◆ GOAL OF THE EXERCISE ◆
For each line of the listing that includes the word "agent", show the whole line.

▬▬▬▬▬▬

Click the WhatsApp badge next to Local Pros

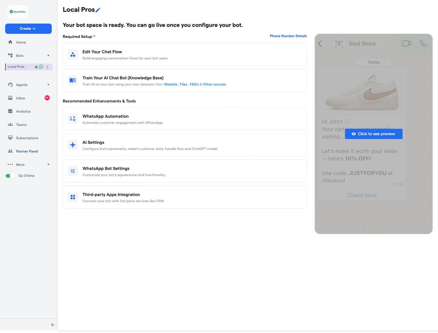(41, 67)
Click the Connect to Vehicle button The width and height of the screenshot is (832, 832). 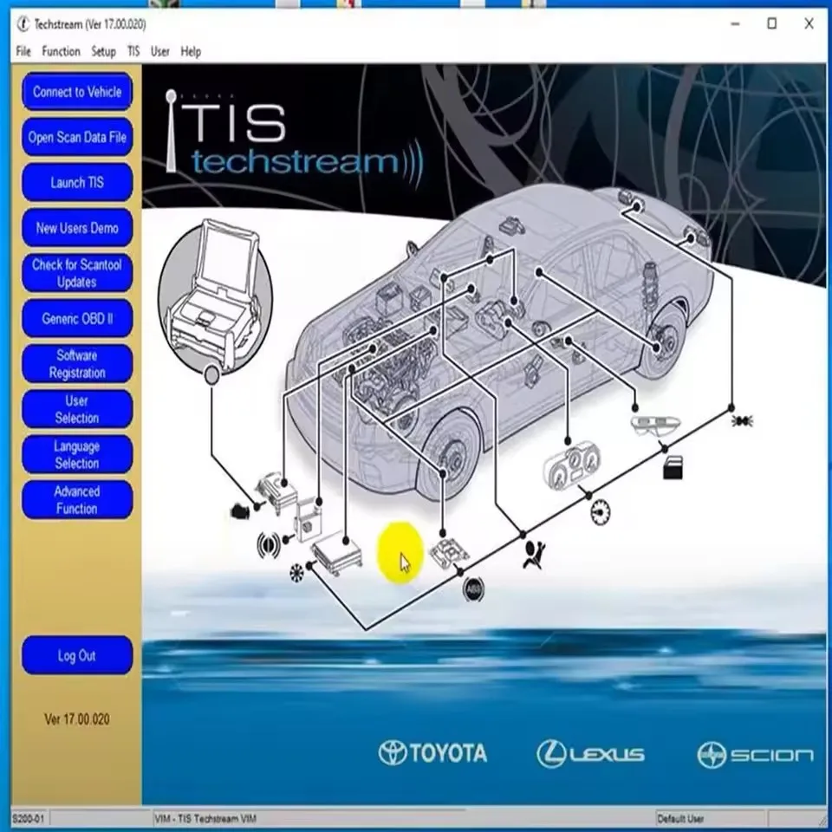(76, 92)
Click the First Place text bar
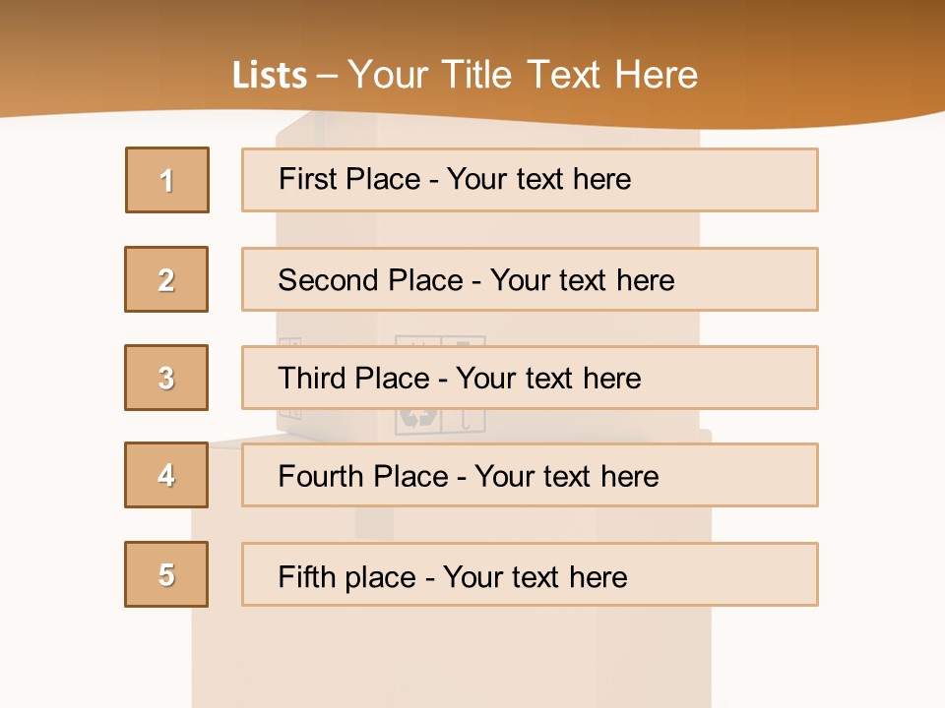This screenshot has height=708, width=945. point(530,180)
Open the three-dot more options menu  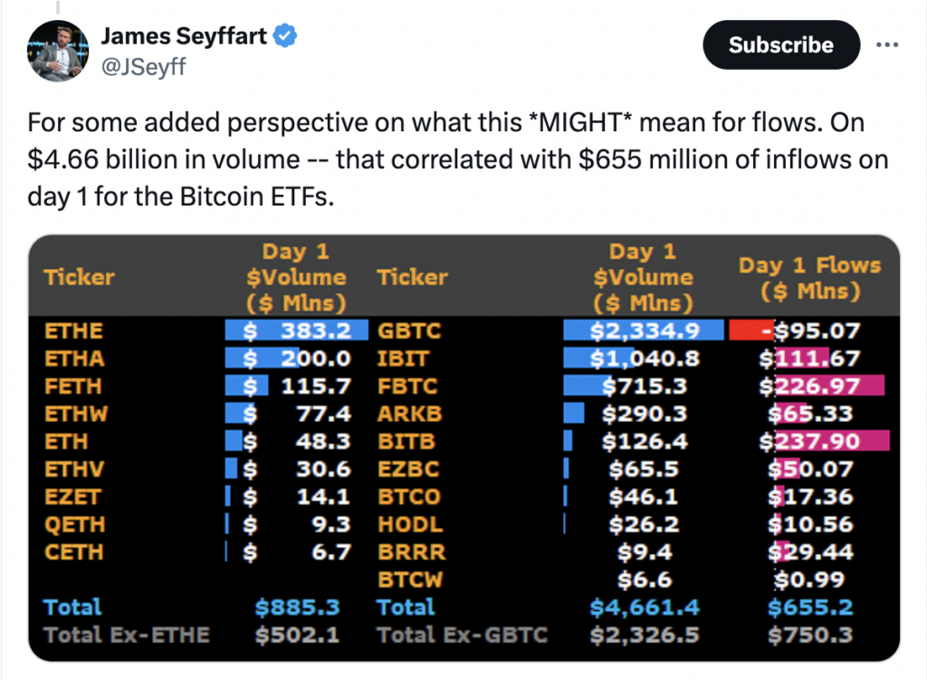[887, 45]
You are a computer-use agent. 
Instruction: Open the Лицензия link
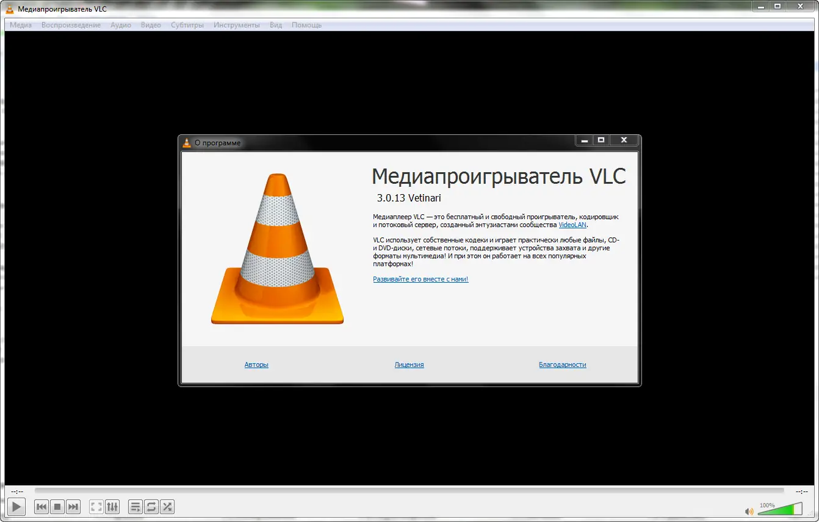click(x=409, y=364)

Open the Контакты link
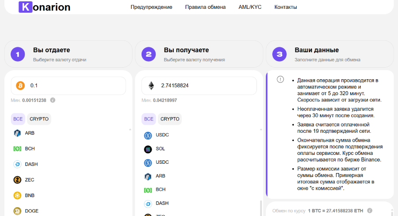click(286, 7)
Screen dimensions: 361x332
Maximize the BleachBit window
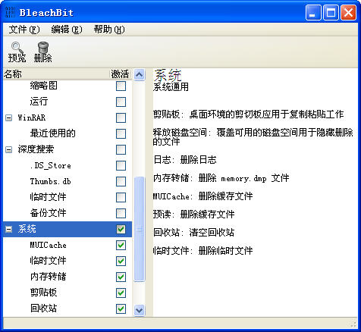pyautogui.click(x=331, y=13)
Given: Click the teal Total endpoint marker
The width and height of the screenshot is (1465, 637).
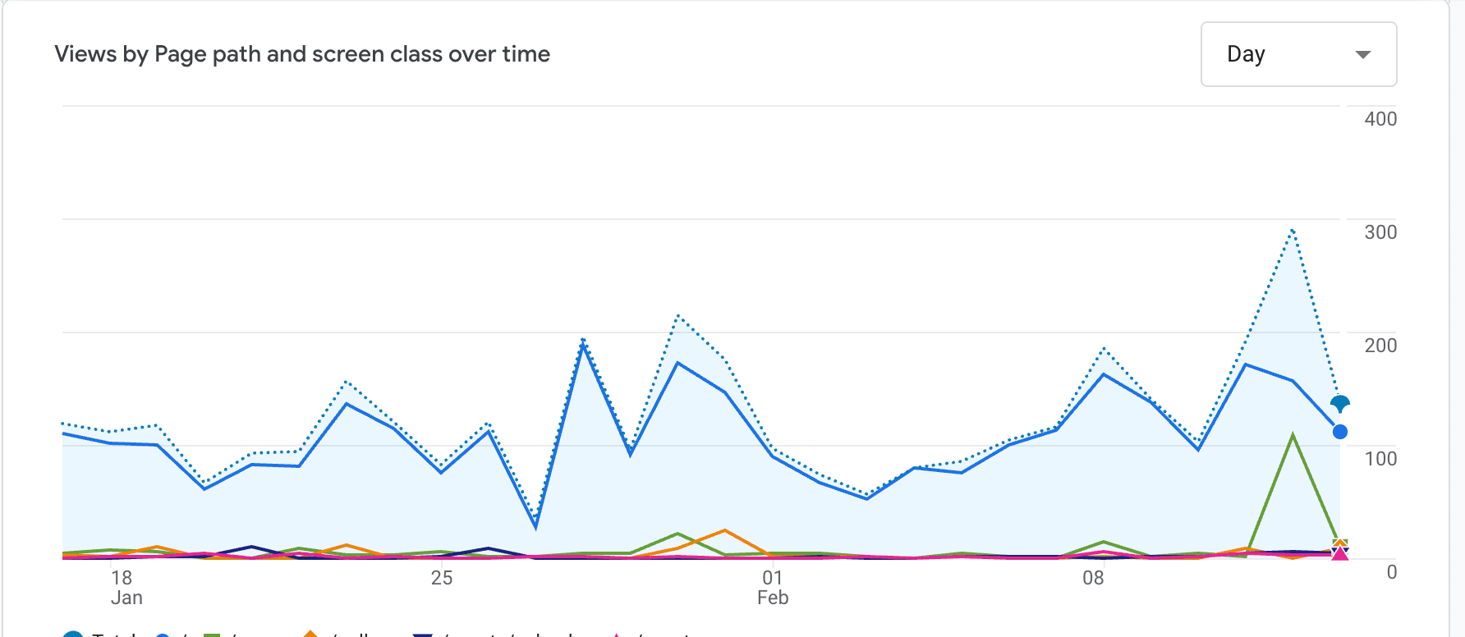Looking at the screenshot, I should 1339,403.
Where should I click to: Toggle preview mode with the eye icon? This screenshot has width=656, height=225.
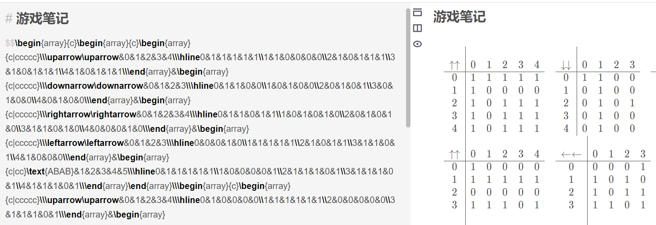pyautogui.click(x=417, y=44)
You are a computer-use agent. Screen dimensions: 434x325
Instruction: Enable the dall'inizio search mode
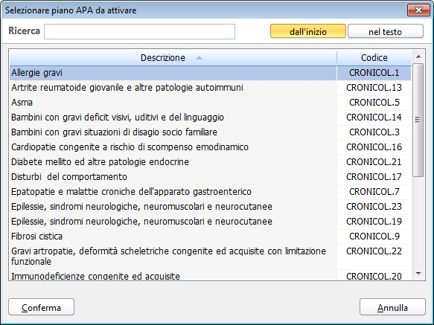(308, 31)
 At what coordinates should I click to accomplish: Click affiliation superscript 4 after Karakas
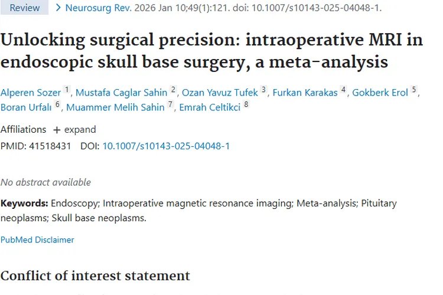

▬▬▬▬▬▬

◆ ANSWER SPACE ◆
You are a computer-use agent. 
You are a computer-use agent. Screen dimensions: 434x325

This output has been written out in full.